The only diary maintained by the late President John F. Kennedy is headed for auction and some of its contents are very interesting, if not highly controversial. In it, JFK wrote about Adolf Hitler, who had just recently killed himself as the armies of his enemies closed in. Kennedy’s words about Hitler are shocking and although he didn’t openly praise the leader of the Nazi party for his horrific reign, JFK did say that he was the “stuff of legends” in an entry from 1945.

It was the summer of 1945 when Biography reports that John F. Kennedy made the controversial entry into his diary, just months after Adolf Hitler took his own life as the Soviet Red Army arrived in Berlin. Kennedy was a journalist at the time and had been traveling Europe after the downfall of the Nazi regime and of Hitler as the leader of Germany. It turns out that Kennedy didn’t believe the story that Hitler had killed himself and was dead. Instead, he wrote that the ousted leader would rise up again.

“He had in him the stuff of which legends are made,” Kennedy wrote about Hitler in his diary.

“Within a few years Hitler will emerge from the hatred that surrounds him now as one of the most significant figures who ever lived.”

Kennedy also said in that diary entry that Hitler “had boundless ambition for his country which rendered him a menace to the peace of the world, but he had a mystery about him in the way he lived and in the manner of his death that will live and grow after him.”

John F. Kennedy’s diary was later given to Deidre Henderson, a research assistant, who published the contents of JFK’s diary as a book called Prelude to Leadership in 1995. In a preface written by Henderson, she wrote, “There is a misty quality about these lines that makes them seem removed from the squalor nearby, Is Kennedy just drifting and dreaming?… Had he not heard of the death chambers yet?”

It seems plausible, just months after the death of Adolf Hitler, that John F. Kennedy may not have known all the horrors that Hitler bestowed on the world during his time in power.

“When JFK said that Hitler ‘had in him the stuff of which legends are made,’ he was speaking of the mystery surrounding him, not the evil he demonstrated to the world,” Henderson wrote in the auction notes that accompany JFK’s diary.

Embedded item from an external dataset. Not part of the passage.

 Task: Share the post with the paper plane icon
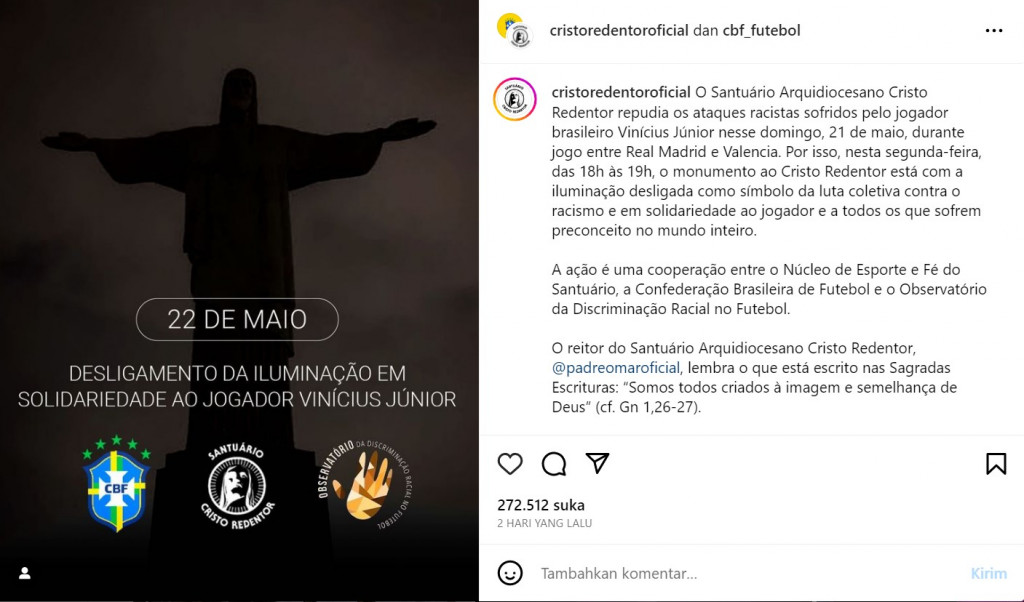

“Nowhere in this diary, or in any of his writings, is there any indication of sympathy for Nazi crimes or cause.”

Historians and those close to John F. Kennedy before his untimely passing have explained that the entry in JFK’s 61-page diary does not indicate a fondness for Adolf Hitler. He was not in awe or admiration of the former German dictator. Instead, it has been explained that Kenndy, who had visited the area where Hitler lived and died just months after his death, was trying to make sense of the World Wars that ravaged much of the world. He was trying to understand Hitler’s rise to power and how his legacy might continue on after his death, considering the mysterious way in which he lived as well as the shocking way that he died.

Digital Journal reports that John F. Kennedy’s fascination with Adolf Hitler may have been less idyllic than Henderson is letting on. They claim that previous JFK writings proclaimed Hitler to be the “right thing for Germany.” There are also claims that JFK may have commented on Nazi Germany, writing, “Nordic races appear to be definitely superior to their Latin counterparts.”

John F. Kennedy’s diary will head to auction at the RR Auction House on April 26. The priceless piece of American history is expected to bring in $200,000.